The question most of us are asking ourselves now is, “was it all worth it?” While I respect each veteran’s prerogative to search for the answer to that question, my unequivocal response is, yes.
We rapidly and courageously responded to the terrorist acts of Sept. 11, 2001. During the last two decades, our persistent engagement of the Taliban in Afghanistan, and of terrorism generally in that region of the world, thwarted countless additional attacks on unsuspecting Americans. Most will never know the peril otherwise faced by Americans both at home, and abroad.
The convoluted politics of Afghanistan will easily overshadow our successes if we let it. The media, politicians, and even our well-intentioned loved ones will root themselves in opinions based on misapplied facts.
This can lead to doubt of our purpose. Do not let it.
A conflict spanning two decades with four separate presidential administrations resulted in a malleable strategic vision. We saw a change in senior military leadership in Afghanistan every two years, each commander with different ideas. This inherent fluidity would inevitably lead to a complicated exit of our military from Afghanistan. Our exit was going to be messy, cruel, and devastating, regardless of the execution of our final tactical missions. Strategic messaging of our exit over the last few weeks is another story.

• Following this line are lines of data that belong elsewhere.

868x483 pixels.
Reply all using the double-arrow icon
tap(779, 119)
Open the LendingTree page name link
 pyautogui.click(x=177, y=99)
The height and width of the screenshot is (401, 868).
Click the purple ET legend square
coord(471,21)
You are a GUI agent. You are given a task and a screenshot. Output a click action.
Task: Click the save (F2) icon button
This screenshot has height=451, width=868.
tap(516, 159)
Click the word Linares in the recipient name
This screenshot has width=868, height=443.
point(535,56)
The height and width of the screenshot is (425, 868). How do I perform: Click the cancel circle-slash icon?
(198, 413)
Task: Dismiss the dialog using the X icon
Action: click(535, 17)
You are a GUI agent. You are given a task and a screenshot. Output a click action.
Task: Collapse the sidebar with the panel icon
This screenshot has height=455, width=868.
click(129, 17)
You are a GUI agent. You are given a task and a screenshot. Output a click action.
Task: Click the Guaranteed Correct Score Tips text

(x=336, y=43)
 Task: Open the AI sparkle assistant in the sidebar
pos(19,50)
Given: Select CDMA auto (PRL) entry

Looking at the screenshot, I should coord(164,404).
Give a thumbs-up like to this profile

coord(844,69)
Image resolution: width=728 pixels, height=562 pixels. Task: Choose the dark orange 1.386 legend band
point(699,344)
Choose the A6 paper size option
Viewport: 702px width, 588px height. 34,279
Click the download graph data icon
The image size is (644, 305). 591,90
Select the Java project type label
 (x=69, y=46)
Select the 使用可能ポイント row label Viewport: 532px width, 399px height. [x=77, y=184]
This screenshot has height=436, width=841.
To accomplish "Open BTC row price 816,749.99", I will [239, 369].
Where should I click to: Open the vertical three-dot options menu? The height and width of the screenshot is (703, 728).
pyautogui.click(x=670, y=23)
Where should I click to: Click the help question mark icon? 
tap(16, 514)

We are in the last 100 yards. We must rely on each other to keep the phalanx strong. Stories of valor in Afghanistan will help to remind us of our goodwill, and the tenacious spirit of the American military. Read for example, the Medal of Honor citation for Cpl. Dakota Meyer of the U.S. Marine Corps who in 2009 rescued 23 Afghan allies and 13 Americans while under repeated intense enemy fire. Or the Medal of Honor citation for Lt. Michael Murphy, a U.S. Navy SEAL who gave his life to radio for help for his reconnaissance team under fire by a far superior number of Taliban fighters in 2005.
This week is also especially hard for Gold Star families. I cannot imagine the despair they must feel. To the American families who lost a loved one serving in Afghanistan, we are with you. America is forever indebted to you. Your sacrifice, and the ultimate sacrifice of your loved one, matters. We think of you every time we see a flag with stars and stripes. Make no mistake, your loved one is the backbone of our freedom. I do not presume to understand what you are going through, but we will not quit you, and we will not forget your servicemember who gave all for our country.
One day my children will be old enough to discuss Afghanistan with me. I take comfort knowing, when that conversation happens, I can look my children in the eyes and tell them our service mattered. I will tell them we lived true to a particular inspiration of mine, a biblical passage, Isaiah 6:8:
“Then I heard the voice of the Lord saying, ‘Whom shall I send? And who will go for us?’ And I said, ‘Here I am. Send me.’ ”
Veterans of Afghanistan, it was worth it.